Mr Watters, a founding partner of Belfast accountancy firm McClure Watters, said afterwards it was "completely false" to claim he "was due to receive a fee from monies paid to an Isle of Man account".

He added: "I had no role in, and was in no way party to, the issuance of this fee.

"Additionally, and for the avoidance of any doubt, I had no direct or indirect involvement in the Project Eagle (Nama sale) transaction."

However, the letter seen by The Irish News suggests that Mr Watters did expect money for earlier work predating Project Eagle.

It states that the fee of £7.5m was "ultimately to be paid to a vehicle specifically formed for the purpose called Cadogan Futures LLP".

Cadogan Futures was, according to records in Companies House, a partnership set up on 11 November 2010 by David Watters and Deborah Watters. The company is dormant.

The letter suggested that the concept of the sale of the Nama portfolio as one entity was devised more than three years before the successful bidder Cerberus completed the sale.

Mr Watters also alludes to a meeting in Tughans' offices on 4 July 2013, attended by Mr Coulter, its then managing partner, who would later dramatically leave the law firm following a dispute over the £7.5m payment.

He said: "There was already much water under the bridge when I attended a meeting in your offices."

During this meeting, the letter states that Mr Coulter persuaded Mr Watters to let him take the lead in the sale process because "he had identified a prominent lawyer in London who had the contacts to deliver a fund of sufficient size to facilitate the deal".

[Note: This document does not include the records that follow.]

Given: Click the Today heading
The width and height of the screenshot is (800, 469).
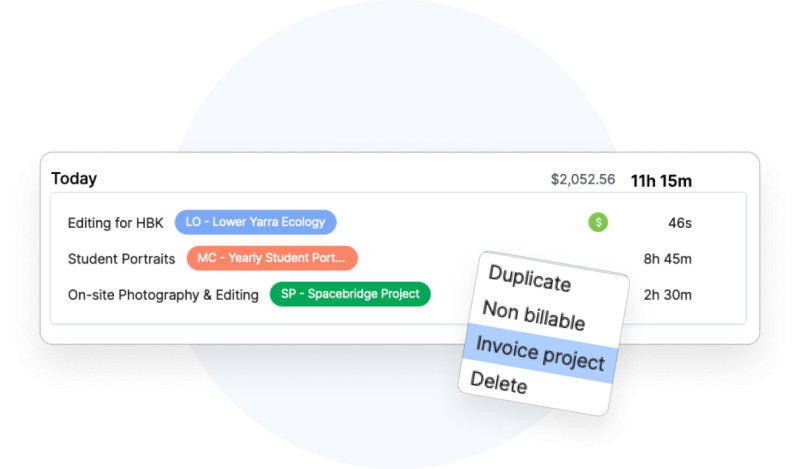Looking at the screenshot, I should click(x=74, y=179).
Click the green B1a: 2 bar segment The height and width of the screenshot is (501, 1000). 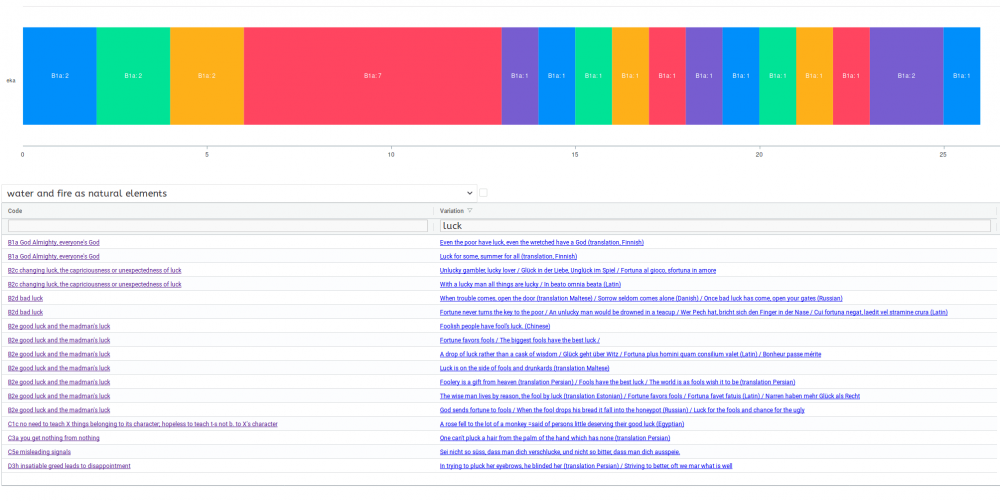coord(133,76)
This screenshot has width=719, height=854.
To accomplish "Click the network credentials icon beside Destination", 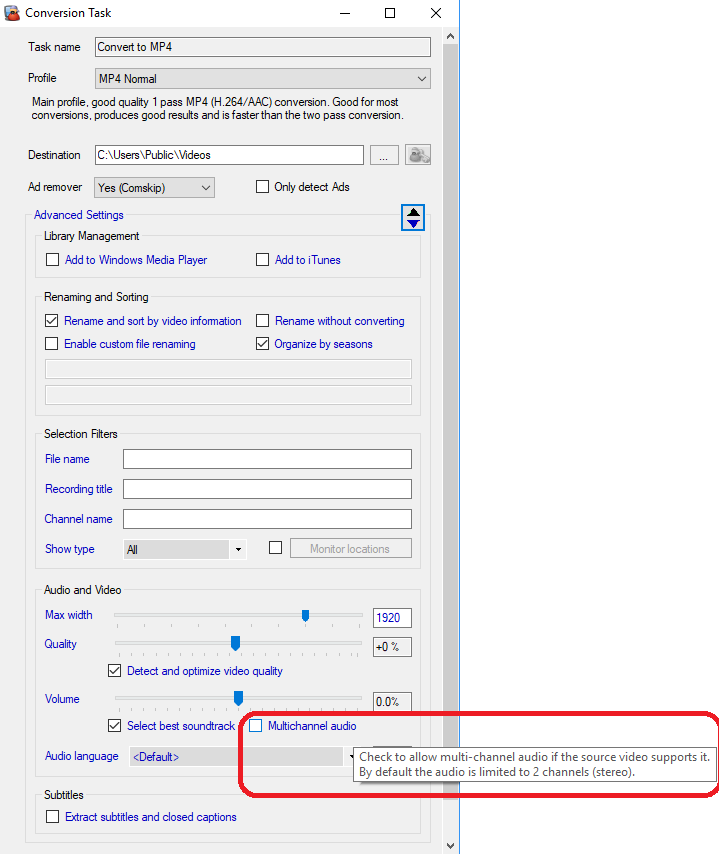I will pos(417,155).
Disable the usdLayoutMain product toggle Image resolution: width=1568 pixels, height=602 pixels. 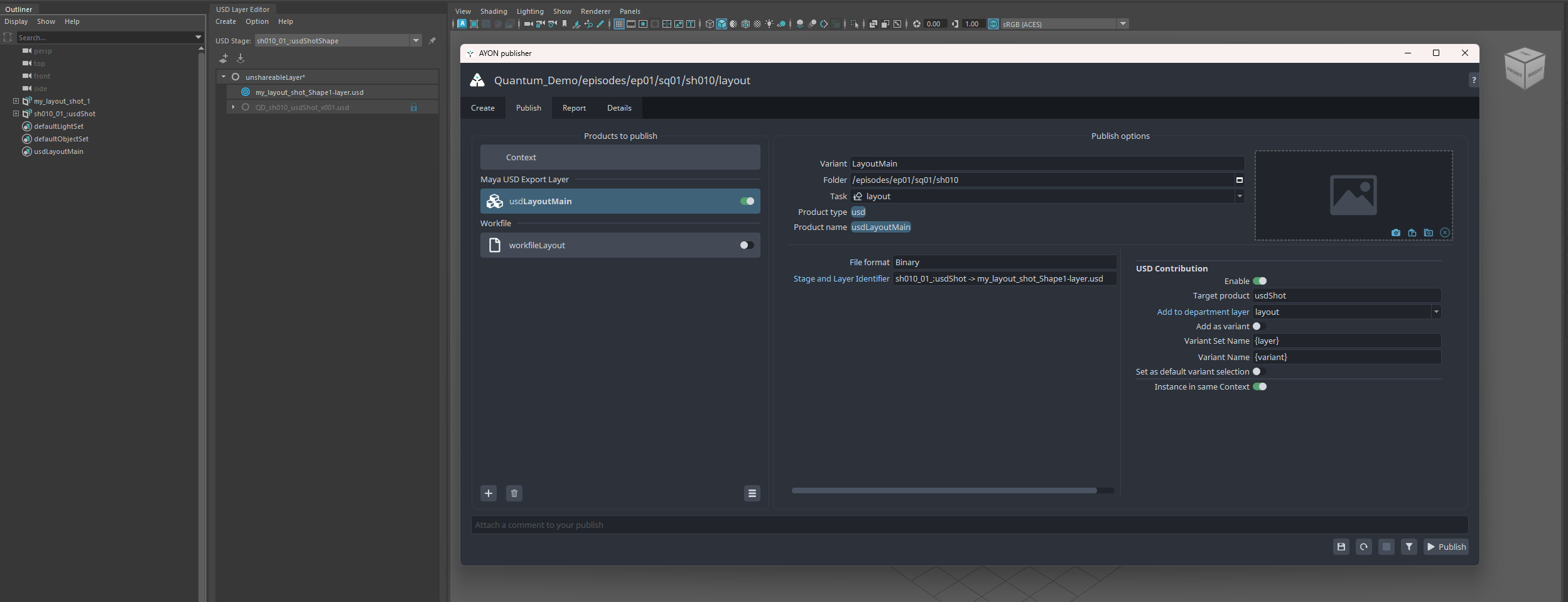[x=747, y=201]
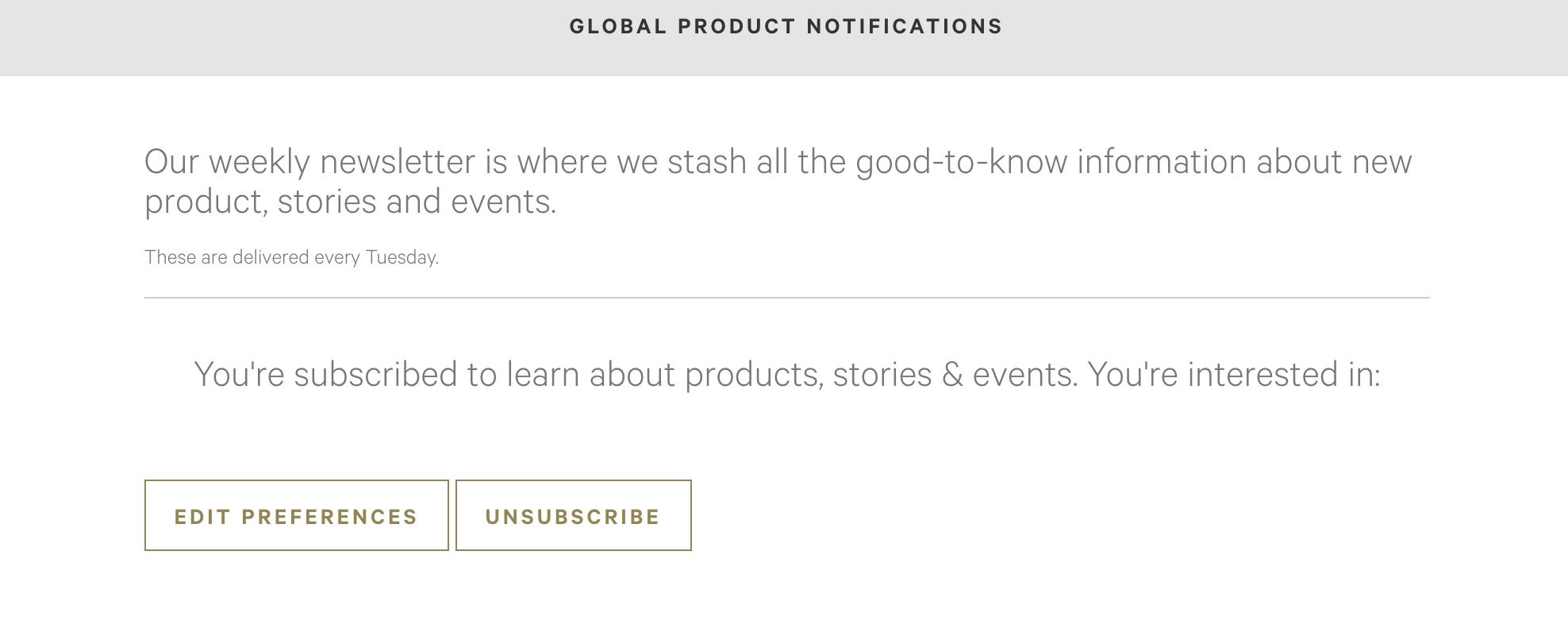1568x632 pixels.
Task: Click the 'These are delivered every Tuesday' text
Action: (x=291, y=257)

Brown Rudnick represented both Pimco and Cerberus in their respective bids for Project Eagle and was paid £15m by Cerberus, the winning party. Half of the £15m was paid to Tughans, which it had hired as local counsel.

Mr Watters believed that even though he was asked to step back from the sale process at this stage he was still owed monies for the work he had performed since 2010.

He said: "I felt reassured by that meeting and because of the sensitivities of the transaction sat back and waited for the deal to happen. At this point I felt assured that £7.5m would be paid to Cadogan Futures LLP."

Mr Watters added that even after the deal completed in the spring of 2014, he "waited discretely" for the money.

"You can imagine my surprise when on 5th January 2015 Ian was dismissed by the firm for attempting to divert the fee abroad. This was not done with my knowledge and indeed there was no notification received by me that the entire acquisition fee had been paid and 50% (i.e the £7.5m) remitted to Tughans.

"Unfortunately it appears the size of the fee has affected Ian's judgement and caused him to fail to discharge the contractual and fiduciary obligation he owed me and Cadogan Futures LLP."

The Irish News understands that a copy of the letter has been given to The Law Society, the legal watchdog which is investigating whether there was any wrong doing on the part of Tughans and Mr Coulter.

On the McClure Watters website, Mr Watters is described as having advised clients on dealings with Nama. McClure Watters is also reported to have acted for clients whose debts passed from Nama to Cerberus.

It is understood that Tughans advised multiple property debtors after they subsequently became Cerberus debtors.

Mr Cushnahan, a corporate consultant, is understood to have advised multiple property development companies whose debts were controlled by Nama. These were understood to have been declared by him before he was appointed to the Nama NI advisory committee, a position he left before the sale to Cerberus.

Mr Watters is understood to have been one of the businessmen who came up with the concept of a Nama Northern Ireland loan book sale - before the involvement of Mr Coulter and potentially even Frank Cushnahan.

According to the letter he originally termed the loan book acquisition 'Project Amani'.

Asked about the claims in the letter, a spokesperson for Ian Coulter last night referred to a statement released in July.

"The reason for the transfer [into an external account] is a complex, commercially- and legally-sensitive issue."

He also denied he was dismissed from Tughans, saying the firm "agreed his resignation, it was not a dismissal".

Tughans declined to comment. Mr Cushnahan did not respond to attempts to contact him.